A couple from Deathwish author, Brian Garfield this week.



I've read a few from him in the past - Deathwish, What of Terry Conniston? and the amazing Hopscotch, but he's not really someone I turn to very often, even though I must have a dozen or so more of his books in my collection and bearing in mind everything I have read from him I've really enjoyed.

He wrote nearly 40 novels and some non-fiction in a publishing career spanning the years 1960 to 1989. He sadly died last year.

From Wikipedia....

Brian Francis Wynne Garfield (January 26, 1939 – December 29, 2018) was an American novelist and screenwriter. He wrote his first published book at the age of eighteen and wrote many novels under such pen names as "Frank Wynne" and "'Brian Wynne" before gaining prominence when his book Hopscotch (1975) won the 1976 Edgar Award for Best Novel. He is best known for his 1972 novel Death Wish, which was adapted for the 1974 film of the same title, followed by four sequels, and the 2018 remake. His follow-up 1975 sequel to Death Wish, Death Sentence, was very loosely adapted into the 2007 film of the same name; it had an entirely different storyline, but with the novel's same look on vigilantism. Garfield is also the author of The Thousand-Mile War: World War II in Alaska and the Aleutians, which was a finalist for the Pulitzer Prize for History.
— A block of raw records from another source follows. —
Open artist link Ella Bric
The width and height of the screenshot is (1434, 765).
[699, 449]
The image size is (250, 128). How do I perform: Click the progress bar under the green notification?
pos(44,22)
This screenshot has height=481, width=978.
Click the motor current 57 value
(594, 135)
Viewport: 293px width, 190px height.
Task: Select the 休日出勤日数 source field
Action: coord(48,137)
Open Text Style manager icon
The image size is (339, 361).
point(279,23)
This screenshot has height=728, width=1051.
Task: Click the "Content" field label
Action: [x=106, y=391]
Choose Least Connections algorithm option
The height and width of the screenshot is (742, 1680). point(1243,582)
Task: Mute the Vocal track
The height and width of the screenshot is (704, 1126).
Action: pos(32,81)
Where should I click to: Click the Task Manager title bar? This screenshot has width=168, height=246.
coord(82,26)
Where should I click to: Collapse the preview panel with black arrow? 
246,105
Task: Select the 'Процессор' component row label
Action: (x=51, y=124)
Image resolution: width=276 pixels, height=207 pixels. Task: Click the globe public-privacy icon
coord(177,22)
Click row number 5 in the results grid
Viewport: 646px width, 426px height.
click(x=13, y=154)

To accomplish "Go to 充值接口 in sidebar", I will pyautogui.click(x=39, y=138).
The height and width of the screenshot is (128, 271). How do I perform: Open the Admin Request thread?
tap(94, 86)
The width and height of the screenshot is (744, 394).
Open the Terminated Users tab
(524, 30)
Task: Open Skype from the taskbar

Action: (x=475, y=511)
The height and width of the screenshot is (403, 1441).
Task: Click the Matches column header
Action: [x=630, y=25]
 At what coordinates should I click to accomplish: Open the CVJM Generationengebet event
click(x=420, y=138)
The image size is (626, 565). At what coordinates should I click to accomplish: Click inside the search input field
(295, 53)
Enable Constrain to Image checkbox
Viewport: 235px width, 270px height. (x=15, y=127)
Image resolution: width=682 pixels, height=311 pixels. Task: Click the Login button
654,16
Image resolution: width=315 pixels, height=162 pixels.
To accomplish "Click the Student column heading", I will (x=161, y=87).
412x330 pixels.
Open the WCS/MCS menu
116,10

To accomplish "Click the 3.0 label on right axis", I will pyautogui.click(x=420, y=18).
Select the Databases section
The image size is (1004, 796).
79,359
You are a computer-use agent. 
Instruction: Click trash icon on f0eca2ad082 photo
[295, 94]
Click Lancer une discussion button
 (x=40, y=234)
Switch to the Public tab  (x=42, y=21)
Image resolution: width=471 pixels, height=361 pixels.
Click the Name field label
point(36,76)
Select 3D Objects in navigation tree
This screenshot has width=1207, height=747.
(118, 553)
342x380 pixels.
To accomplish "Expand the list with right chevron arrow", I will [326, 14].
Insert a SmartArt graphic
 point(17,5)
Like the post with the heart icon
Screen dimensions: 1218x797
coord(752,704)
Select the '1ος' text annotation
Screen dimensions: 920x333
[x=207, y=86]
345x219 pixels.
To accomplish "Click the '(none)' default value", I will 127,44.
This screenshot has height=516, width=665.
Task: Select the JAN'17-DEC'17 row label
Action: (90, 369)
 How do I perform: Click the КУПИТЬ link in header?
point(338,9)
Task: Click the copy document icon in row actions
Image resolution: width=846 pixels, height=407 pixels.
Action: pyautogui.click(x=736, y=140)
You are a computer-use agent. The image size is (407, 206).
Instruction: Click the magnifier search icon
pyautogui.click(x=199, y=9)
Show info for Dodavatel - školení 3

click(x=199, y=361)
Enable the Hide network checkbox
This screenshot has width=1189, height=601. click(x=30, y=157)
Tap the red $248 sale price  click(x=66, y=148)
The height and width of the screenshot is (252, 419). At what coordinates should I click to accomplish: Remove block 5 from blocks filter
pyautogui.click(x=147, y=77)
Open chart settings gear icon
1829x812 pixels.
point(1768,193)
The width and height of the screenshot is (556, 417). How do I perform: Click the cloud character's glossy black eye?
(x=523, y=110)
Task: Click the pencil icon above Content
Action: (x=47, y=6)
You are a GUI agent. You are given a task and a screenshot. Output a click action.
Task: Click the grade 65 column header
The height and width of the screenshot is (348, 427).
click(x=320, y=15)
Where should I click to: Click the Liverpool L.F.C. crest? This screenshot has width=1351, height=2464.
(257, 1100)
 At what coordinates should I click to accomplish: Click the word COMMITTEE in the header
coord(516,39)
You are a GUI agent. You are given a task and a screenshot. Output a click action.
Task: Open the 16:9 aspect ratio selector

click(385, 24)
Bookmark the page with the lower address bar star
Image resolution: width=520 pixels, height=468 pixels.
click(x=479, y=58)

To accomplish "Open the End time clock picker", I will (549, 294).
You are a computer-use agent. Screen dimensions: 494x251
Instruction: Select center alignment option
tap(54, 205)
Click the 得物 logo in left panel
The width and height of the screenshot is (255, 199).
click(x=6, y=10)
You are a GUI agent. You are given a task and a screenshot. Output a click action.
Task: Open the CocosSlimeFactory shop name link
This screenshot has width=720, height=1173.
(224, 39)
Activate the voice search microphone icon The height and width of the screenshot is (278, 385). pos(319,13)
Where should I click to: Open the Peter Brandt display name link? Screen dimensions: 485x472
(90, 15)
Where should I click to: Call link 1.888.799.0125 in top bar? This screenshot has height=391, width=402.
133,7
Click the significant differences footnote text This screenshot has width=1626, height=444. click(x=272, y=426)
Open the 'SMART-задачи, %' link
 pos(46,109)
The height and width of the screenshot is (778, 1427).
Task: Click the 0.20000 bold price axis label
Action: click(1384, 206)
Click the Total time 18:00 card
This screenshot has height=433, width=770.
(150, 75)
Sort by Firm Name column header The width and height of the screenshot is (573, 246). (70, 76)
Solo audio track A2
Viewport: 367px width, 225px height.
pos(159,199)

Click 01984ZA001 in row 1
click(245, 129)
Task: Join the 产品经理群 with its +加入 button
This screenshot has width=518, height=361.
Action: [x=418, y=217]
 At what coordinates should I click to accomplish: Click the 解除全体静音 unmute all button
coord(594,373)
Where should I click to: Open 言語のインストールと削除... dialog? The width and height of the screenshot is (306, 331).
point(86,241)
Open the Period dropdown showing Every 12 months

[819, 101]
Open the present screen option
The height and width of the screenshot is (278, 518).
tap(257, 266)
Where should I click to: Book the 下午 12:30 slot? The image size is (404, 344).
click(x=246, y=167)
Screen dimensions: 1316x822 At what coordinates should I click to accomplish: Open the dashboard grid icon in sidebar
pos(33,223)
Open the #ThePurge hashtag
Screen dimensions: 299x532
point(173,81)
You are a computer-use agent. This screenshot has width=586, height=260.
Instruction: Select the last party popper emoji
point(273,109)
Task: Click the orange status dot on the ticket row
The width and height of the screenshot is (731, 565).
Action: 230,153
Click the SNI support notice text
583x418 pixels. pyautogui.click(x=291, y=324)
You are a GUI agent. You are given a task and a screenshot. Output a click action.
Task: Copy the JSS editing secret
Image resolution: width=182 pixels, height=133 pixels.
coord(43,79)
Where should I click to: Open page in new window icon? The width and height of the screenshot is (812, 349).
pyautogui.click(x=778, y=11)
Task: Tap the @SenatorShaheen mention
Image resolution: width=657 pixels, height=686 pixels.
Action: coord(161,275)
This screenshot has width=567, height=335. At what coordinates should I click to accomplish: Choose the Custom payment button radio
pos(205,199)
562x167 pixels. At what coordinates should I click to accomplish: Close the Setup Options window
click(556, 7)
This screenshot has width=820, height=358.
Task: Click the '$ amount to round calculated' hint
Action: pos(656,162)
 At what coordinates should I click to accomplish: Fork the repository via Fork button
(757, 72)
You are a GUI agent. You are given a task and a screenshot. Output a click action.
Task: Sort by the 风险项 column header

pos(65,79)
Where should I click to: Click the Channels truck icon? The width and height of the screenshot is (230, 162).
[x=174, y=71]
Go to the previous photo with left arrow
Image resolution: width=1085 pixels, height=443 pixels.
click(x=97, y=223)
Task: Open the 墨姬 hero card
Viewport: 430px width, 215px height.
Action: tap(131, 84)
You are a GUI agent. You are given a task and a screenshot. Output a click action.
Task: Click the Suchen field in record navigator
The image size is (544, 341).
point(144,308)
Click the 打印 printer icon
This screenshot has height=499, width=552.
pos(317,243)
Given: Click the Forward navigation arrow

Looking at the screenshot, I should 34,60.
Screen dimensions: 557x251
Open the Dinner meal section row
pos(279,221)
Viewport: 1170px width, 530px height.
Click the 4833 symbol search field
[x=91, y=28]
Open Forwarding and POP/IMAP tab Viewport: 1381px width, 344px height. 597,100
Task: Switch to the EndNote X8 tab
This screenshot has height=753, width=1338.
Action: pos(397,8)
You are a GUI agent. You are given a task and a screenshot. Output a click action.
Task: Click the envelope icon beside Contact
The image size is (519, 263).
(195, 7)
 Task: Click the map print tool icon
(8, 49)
Garfield's latest book, published in 2007, is Meinertzhagen, the biography of controversial British intelligence officer Richard Meinertzhagen.

Deep Cover (1972)

A Soviet spymaster launches an audacious plan against the American military.

The KGB calls it Amergrad. Buried deep in Siberia, just a few hundred miles from the Chinese border, it's the most tightly guarded secret in the Soviet Union. Away from the frigid tundra, behind wall after wall of barbed-wire fence, is a perfectly ordinary small American city. It has gas stations, diners, movie theaters, and more cars than all of Leningrad. The residents speak English at all times, observing every custom of American life until it becomes second nature. When they graduate, they move to Tucson.

Two decades later, Tucson is the center of the American military-industrial complex, and graduates of Amergrad are in positions of power at every level. These perfect Soviet spies hold the keys to the American nuclear array, and their mission is about to begin.


Recoil (1977)

Years after going into hiding, a witness must run from the mob again.

Fred Mathieson was not an ordinary witness against the mob. He was never in the organization, and didn't testify against gangster Frank Pastor to save his own skin. Mathieson is a lawyer, and took the stand simply from a desire to do the right thing. His conscience destroyed his life, but he built a new one. Now his long-ago testimony is about to put him and his family back in danger.

For nearly nine years, Mathieson has been safe in the Witness Security Program, working as an entertainment attorney in California. But Frank Pastor is a few days away from parole, and he has decided to take revenge. By blackmailing a clerk in witness protection, the mobster finds Mathieson's new name, so the chase will start again.








8 comments:

  1. I've not read Garfield's work, Col, but these sound suspenseful. And I give credit to authors who try different things when they write (i.e. not the same thing every book). I hope you'll enjoy them when you get to them.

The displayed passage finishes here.